Showing posts with label Dior. Show all posts
Showing posts with label Dior. Show all posts

Saturday, June 30, 2012

Dior


At present  haute couture is the most modern way to dress because it's very individual," says Pier Paolo Piccioli, who with Maria Grazia Chiuri designs Valentino's ethereal gowns. "It's like customizing your life; it means uniqueness."

The current state of couture has emerged from the ashes of economic turmoil. "Couture seems more relevant now than it was in the boom years," says designer Donatella Versace, who this season returned Atelier Versace to the official couture runway after eight years of low-key presentations. "The global downturn has made people think about the value of things. Couture may be expensive, but as a reflection of the designer's art, and as an expression of pure creativity in fashion, it is unsurpassed."

This evokes a culture very different from that of traditional haute couture: wealthy socialites in grand dresses from designers such as Jeanne Lanvin and Christian Dior. For many years, that's certainly what it was. Now, they stand in stark contrast to the discreet shopper of today, it's difficult to find women who so openly display their membership to the couture club.

Couture seemed to hit rock bottom in the middle of the last decade, when Christian Lacroix, Yves Saint Laurent, Emanuel Ungaro, and Balmain all showed their last collections. For the labels that remained, couture became a way to stand out amid the clutter of hundreds of ready-to-wear lines. For the likes of Dior, Valentino, and Chanel—which all typically reserved a sky's-the-limit budget both for dramatic staging and the collections themselves.

As haute couture undergoes the process of revival once more, its insular and quintessentially Parisian nature is changing. Perhaps it's only fitting for what appears to be couture's ever more global future.
reference: WSJ

Monday, June 4, 2012

Zippers are more than a detail. Their story begins during the past century and up to today, becoming a decoration and a sartorial detail.


Zippers are more than an embellishment. Their tale begins throughout the past century and up to the present becoming an ornament and a sartorial element to clothing.

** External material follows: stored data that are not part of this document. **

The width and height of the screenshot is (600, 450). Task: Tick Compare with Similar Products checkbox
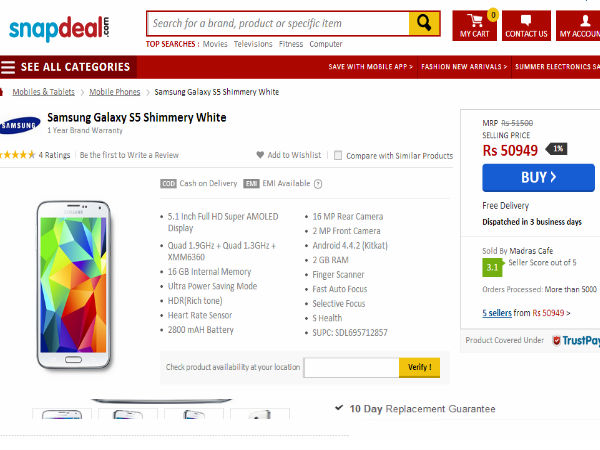tap(338, 155)
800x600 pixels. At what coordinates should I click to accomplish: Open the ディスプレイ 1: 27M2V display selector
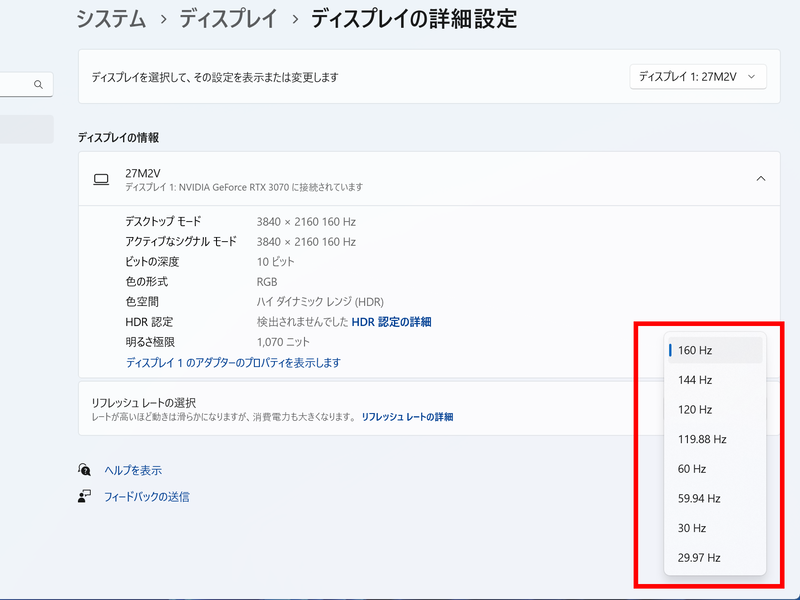(697, 76)
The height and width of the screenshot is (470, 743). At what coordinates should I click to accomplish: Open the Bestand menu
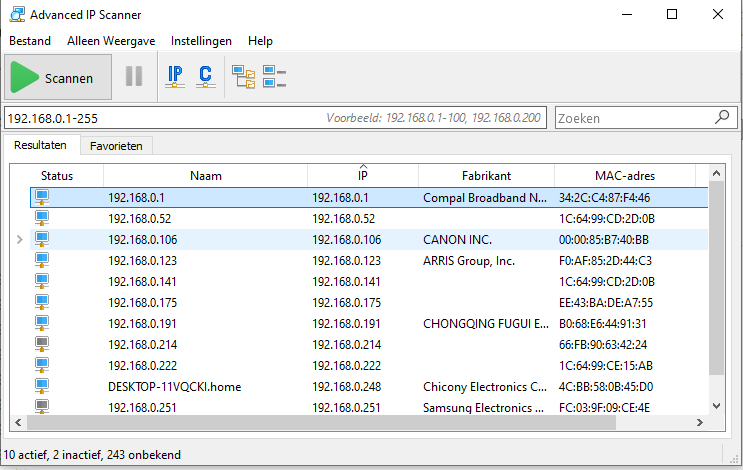click(x=30, y=41)
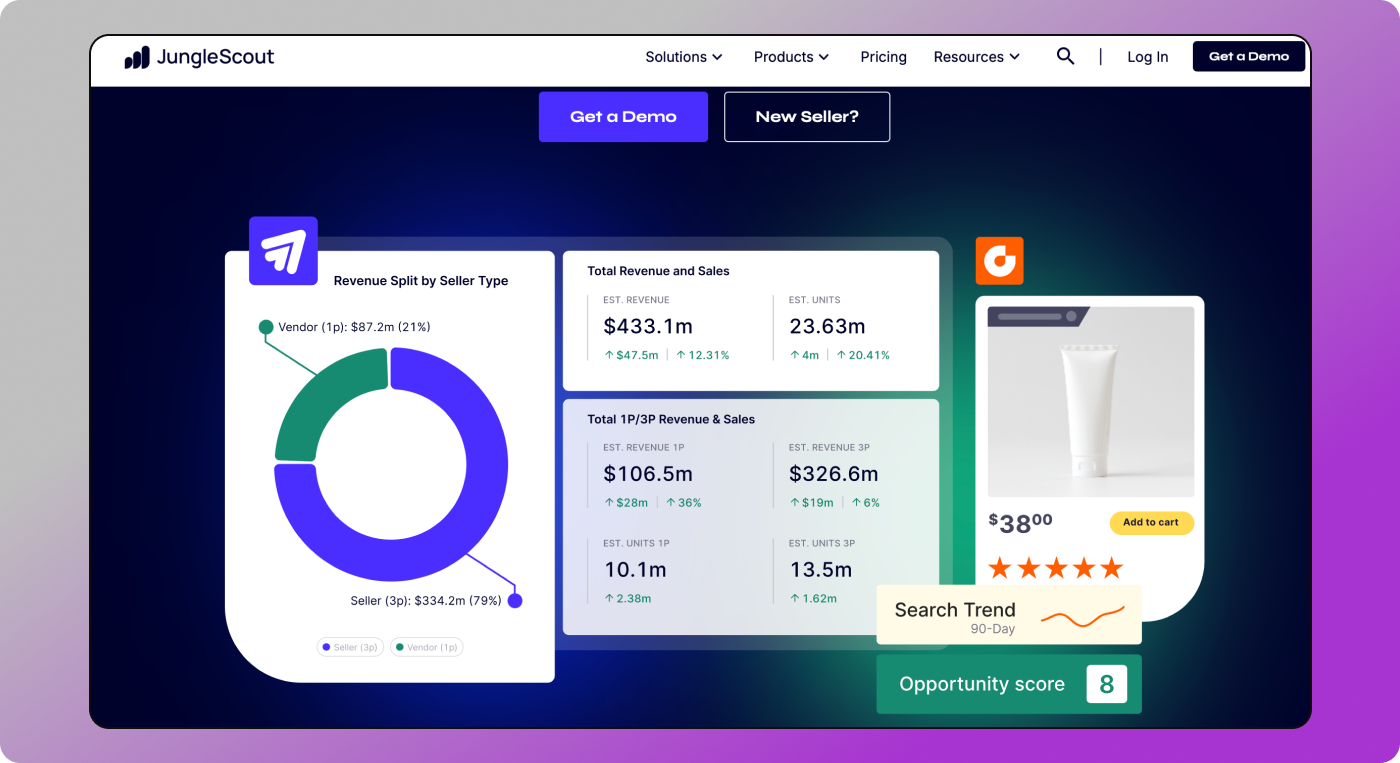The height and width of the screenshot is (763, 1400).
Task: Click the five-star rating icons
Action: pyautogui.click(x=1055, y=569)
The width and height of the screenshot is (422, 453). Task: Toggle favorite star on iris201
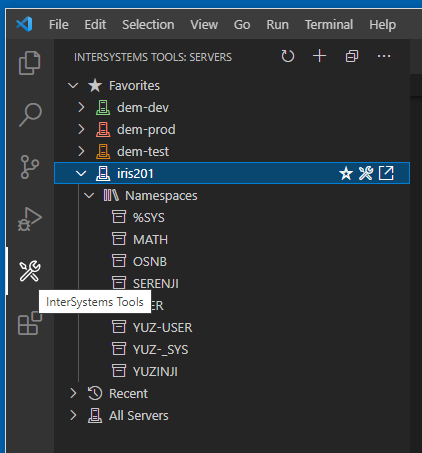tap(346, 173)
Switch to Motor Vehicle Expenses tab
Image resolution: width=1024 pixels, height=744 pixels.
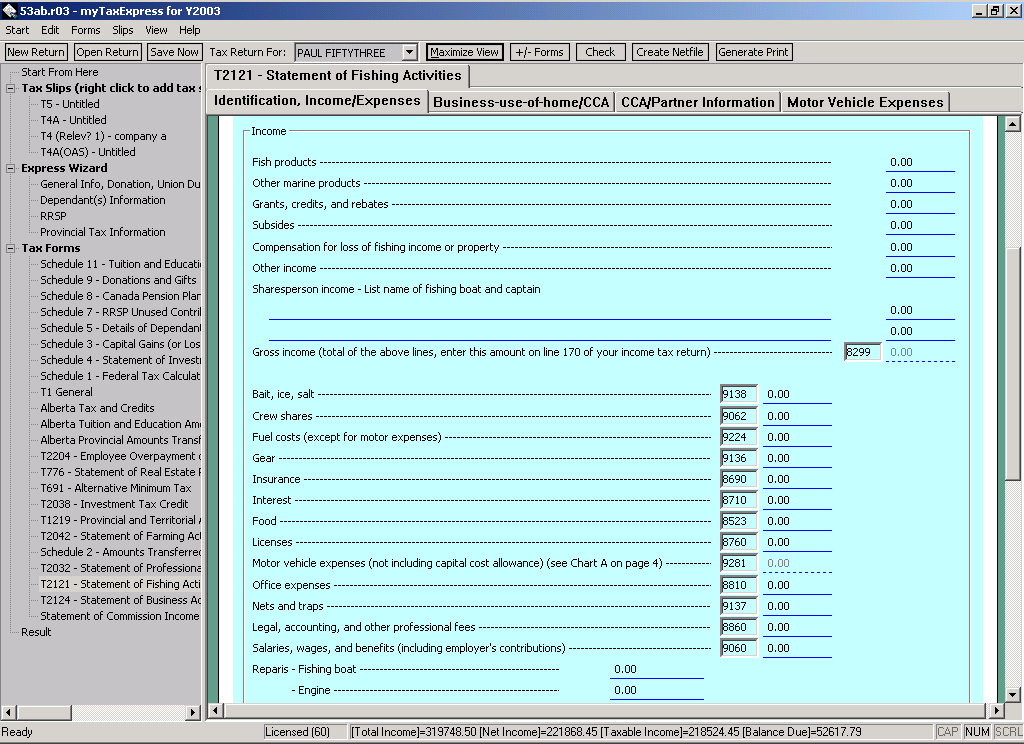tap(864, 102)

Zip fasteners come out the first time in 1851 on jeans, but by the end of the century, there is the concern for a patent “separable fastener”. Only during 1913 was the zipper fashioned and used primarily for galoshes. It frequently rusted and got stuck. For a relative amount of time, before being used by immensely popular couturiers like Elsa Schiaparelli, zippers didn’t have an easy life. They were considered maladroit and too industrial.

Within 1934 Tadao Yoshida, instituted the Yoshida Kogyo Kabushikikaisha, or, YKK, engraveing them on zippers for years that have been used all around the world. It’s the brand of the bulk of zippers that are around us, from clothing to leather goods, from footwear to furniture. And since 1936, thanks to YKK’s mass production, zippers are part of our lives forever.

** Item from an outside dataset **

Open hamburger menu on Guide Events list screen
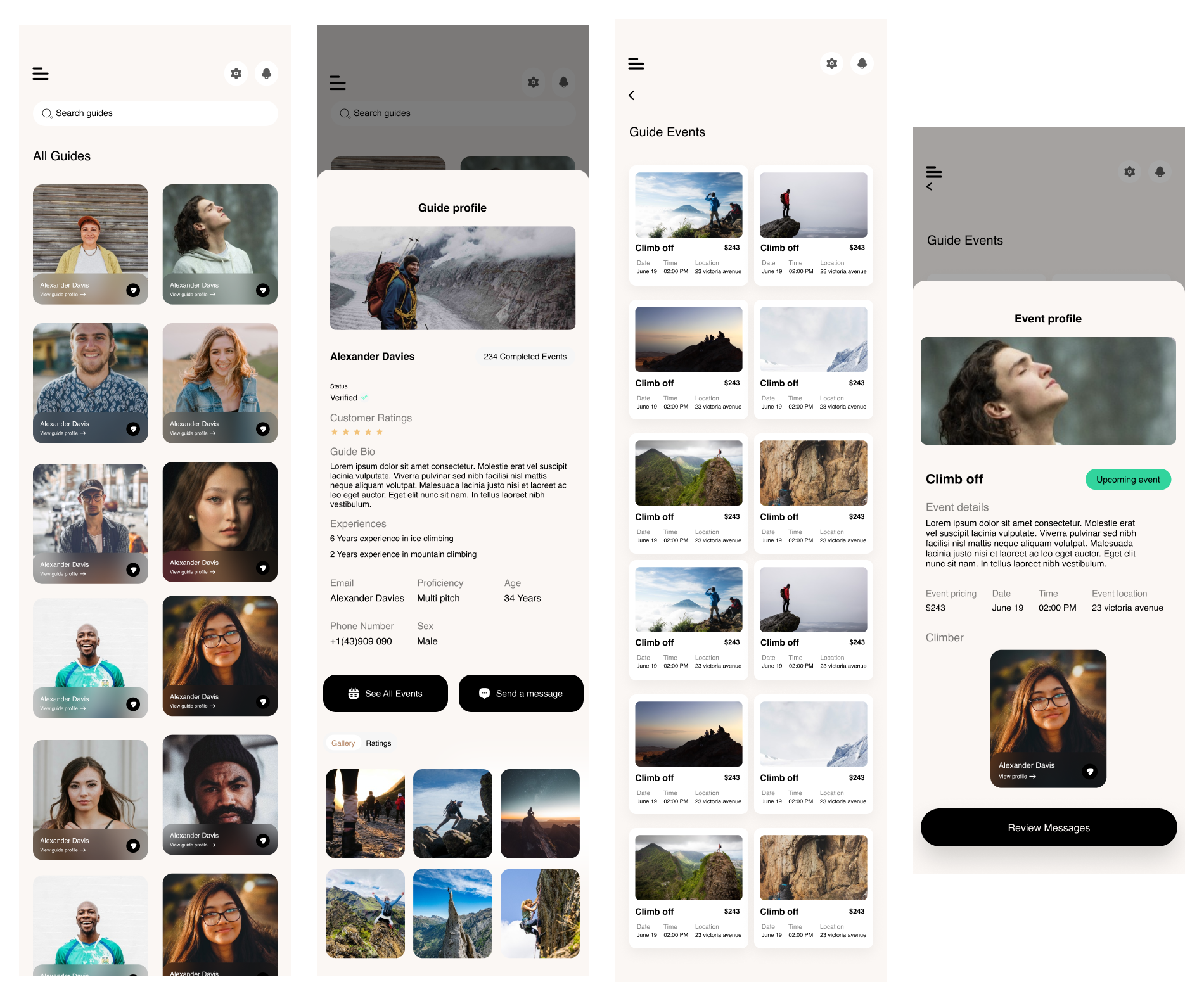Screen dimensions: 1204x1001 [636, 64]
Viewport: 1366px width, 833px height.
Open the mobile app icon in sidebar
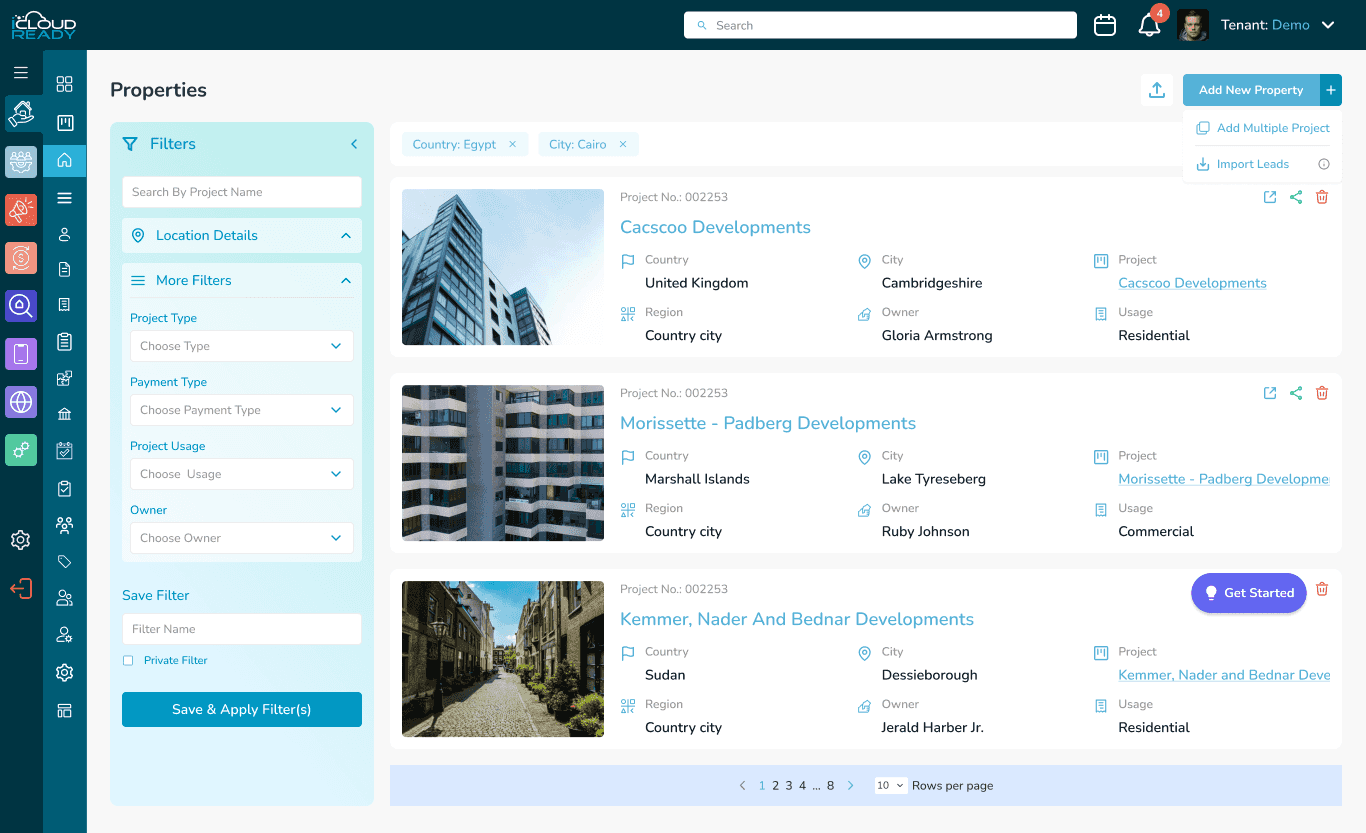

It’s not possible to survive without them and, above all, to think of a life devoid of that heartening up and down. There is technology but also sensuality into that swift hand motion we do whilst opening a zipper an onomatopoeic sound. From aged sleeping bags to the high-tech warfare-proof suits, from the pencil case we used to have in school, to suitcases, or boots.

the Rolling Stones put a zip that works on the cover of their album Sticky Fingers created by Andy Warhol.
Sticky Fingers Album Art 
via:29-25.com 

And then there are those unforgettable illustrations – or in other words,icons: James Bond’s wet suit, Marlon Brando’s motor bike jacket, Gilda’s “scandalous” dress, the chic jumpsuit worn by Roger Federer at Wimbledon in 2009. But also the clever introductions in the clothing designed by Fashion Houses like Dior, Givenchy, and Versace. In 1973, Esquire identifies the zipper as “A brilliant tailoring design that has among its numerous advantages the one of avoiding the possibility of the unintentional and embarrassing disarray in menswear”.

In that year an ad for children’s clothing with zippers was published: in this way they can dress by themselves. It was in 1971 when another small record was broken: the Rolling Stones placed a zipper that works on the cover of their Sticky Fingers album created by Andy Warhol.